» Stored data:

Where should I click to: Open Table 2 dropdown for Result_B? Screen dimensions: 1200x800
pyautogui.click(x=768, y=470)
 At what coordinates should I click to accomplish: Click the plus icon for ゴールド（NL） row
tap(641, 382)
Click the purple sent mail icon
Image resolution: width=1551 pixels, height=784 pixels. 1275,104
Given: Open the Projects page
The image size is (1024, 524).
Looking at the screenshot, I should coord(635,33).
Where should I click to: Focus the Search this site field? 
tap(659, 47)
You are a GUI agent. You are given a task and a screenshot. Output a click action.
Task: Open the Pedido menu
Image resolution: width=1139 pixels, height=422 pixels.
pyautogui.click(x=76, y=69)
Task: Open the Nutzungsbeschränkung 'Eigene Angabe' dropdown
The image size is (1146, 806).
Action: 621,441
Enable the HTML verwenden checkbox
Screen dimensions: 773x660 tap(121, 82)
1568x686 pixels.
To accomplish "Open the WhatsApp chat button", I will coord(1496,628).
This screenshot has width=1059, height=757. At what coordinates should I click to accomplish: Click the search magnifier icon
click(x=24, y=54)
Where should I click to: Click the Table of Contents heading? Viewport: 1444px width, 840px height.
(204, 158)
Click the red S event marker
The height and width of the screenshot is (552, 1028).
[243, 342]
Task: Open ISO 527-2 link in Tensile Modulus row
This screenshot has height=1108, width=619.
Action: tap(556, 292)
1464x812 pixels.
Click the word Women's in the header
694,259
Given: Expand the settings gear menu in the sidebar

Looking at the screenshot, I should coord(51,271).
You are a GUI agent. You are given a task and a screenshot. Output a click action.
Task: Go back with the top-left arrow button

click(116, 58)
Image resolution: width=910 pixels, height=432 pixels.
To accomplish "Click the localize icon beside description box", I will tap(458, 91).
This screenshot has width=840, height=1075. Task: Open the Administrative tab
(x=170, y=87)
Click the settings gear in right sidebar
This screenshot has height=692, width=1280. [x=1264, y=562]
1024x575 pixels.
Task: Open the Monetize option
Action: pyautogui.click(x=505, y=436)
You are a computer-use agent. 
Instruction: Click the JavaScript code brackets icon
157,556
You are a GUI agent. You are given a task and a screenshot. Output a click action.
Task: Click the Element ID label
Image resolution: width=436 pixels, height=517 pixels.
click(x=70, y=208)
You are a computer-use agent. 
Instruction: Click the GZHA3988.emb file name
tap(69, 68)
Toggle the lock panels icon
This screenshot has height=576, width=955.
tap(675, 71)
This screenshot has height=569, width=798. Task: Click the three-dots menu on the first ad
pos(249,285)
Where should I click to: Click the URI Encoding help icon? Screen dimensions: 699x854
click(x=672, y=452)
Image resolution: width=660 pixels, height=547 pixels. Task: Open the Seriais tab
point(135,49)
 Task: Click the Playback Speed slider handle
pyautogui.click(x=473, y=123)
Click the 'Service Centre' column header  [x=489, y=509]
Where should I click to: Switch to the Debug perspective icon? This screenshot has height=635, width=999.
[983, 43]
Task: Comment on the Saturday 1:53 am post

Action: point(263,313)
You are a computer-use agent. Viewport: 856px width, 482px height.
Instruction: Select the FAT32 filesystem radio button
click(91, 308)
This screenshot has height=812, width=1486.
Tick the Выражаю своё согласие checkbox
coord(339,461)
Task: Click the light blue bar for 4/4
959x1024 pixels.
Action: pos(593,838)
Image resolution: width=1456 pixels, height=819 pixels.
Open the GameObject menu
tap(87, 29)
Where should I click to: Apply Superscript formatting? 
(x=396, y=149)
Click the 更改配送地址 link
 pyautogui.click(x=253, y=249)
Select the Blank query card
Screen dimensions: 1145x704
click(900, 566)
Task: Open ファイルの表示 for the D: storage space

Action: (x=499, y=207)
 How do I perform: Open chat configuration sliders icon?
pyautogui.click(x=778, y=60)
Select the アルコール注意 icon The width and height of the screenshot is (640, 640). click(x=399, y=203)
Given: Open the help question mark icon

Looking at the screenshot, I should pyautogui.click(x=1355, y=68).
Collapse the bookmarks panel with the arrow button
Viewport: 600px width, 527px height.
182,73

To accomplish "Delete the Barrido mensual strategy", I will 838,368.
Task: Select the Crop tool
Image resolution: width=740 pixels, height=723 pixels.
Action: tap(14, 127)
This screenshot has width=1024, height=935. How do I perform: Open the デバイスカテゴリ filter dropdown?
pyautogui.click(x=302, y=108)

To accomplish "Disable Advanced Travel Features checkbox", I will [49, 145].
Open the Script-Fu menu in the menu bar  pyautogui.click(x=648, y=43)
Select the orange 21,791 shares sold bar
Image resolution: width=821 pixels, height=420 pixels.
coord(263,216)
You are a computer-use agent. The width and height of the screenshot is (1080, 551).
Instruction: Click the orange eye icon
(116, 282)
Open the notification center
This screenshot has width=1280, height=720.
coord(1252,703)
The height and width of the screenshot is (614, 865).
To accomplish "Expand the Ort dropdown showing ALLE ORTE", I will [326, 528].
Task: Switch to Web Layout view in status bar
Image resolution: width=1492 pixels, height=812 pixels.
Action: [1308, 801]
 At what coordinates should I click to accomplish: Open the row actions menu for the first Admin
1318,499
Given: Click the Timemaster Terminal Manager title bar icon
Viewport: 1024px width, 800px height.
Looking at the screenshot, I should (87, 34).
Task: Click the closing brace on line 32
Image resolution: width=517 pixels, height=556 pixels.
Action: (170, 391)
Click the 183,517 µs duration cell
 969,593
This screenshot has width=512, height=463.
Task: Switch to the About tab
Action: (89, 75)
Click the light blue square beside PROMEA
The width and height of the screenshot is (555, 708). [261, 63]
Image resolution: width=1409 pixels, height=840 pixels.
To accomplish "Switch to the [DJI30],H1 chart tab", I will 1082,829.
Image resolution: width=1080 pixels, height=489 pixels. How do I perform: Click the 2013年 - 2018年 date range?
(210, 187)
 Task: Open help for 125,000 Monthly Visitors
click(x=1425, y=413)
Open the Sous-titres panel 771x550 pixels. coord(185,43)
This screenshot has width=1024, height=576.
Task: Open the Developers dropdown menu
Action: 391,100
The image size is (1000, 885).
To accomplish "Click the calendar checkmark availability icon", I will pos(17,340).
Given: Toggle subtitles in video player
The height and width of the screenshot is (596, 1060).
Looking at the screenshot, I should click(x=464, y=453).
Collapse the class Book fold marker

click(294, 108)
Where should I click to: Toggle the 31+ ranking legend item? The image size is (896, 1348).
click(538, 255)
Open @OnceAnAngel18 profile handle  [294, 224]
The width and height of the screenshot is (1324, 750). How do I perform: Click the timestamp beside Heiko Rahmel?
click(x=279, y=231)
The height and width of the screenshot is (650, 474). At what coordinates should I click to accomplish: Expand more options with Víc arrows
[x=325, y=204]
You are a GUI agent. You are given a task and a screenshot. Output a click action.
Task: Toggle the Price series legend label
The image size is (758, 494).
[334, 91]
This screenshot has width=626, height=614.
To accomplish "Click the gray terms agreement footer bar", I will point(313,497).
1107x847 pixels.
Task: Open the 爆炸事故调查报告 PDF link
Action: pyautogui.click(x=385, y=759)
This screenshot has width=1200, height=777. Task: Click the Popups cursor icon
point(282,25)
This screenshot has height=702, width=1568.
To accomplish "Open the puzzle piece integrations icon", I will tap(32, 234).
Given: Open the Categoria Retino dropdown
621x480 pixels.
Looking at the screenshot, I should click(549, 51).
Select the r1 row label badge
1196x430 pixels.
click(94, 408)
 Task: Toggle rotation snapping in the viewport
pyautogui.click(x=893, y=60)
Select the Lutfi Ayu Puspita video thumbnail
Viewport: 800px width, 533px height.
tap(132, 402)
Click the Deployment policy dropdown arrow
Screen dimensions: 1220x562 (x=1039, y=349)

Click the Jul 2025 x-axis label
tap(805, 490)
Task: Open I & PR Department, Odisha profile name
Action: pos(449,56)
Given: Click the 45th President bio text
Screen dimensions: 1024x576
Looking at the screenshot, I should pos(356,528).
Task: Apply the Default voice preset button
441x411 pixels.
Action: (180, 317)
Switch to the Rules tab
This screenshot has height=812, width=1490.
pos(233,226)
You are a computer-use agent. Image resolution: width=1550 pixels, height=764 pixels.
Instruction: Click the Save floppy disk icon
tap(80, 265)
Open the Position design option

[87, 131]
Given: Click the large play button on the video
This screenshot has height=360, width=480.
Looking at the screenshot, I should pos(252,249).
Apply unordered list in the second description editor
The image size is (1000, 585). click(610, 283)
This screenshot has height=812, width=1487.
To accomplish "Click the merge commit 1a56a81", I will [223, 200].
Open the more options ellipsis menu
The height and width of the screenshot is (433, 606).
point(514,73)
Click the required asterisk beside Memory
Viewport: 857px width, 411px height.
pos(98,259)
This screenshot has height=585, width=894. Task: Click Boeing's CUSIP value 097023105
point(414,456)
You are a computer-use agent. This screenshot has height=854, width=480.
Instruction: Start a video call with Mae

» Brief: Print, from the entries above, the line with "This screenshot has width=1200, height=777.", the line with "Task: Apply the Default voice preset button" and all lines between them, exactly and with nothing else.

» Answer to this task:
This screenshot has width=1200, height=777. Task: Click the Popups cursor icon
point(282,25)
This screenshot has height=702, width=1568.
To accomplish "Open the puzzle piece integrations icon", I will tap(32, 234).
Given: Open the Categoria Retino dropdown
621x480 pixels.
Looking at the screenshot, I should click(549, 51).
Select the r1 row label badge
1196x430 pixels.
click(94, 408)
 Task: Toggle rotation snapping in the viewport
pyautogui.click(x=893, y=60)
Select the Lutfi Ayu Puspita video thumbnail
Viewport: 800px width, 533px height.
tap(132, 402)
Click the Deployment policy dropdown arrow
Screen dimensions: 1220x562 (x=1039, y=349)

Click the Jul 2025 x-axis label
tap(805, 490)
Task: Open I & PR Department, Odisha profile name
Action: pos(449,56)
Given: Click the 45th President bio text
Screen dimensions: 1024x576
Looking at the screenshot, I should pos(356,528).
Task: Apply the Default voice preset button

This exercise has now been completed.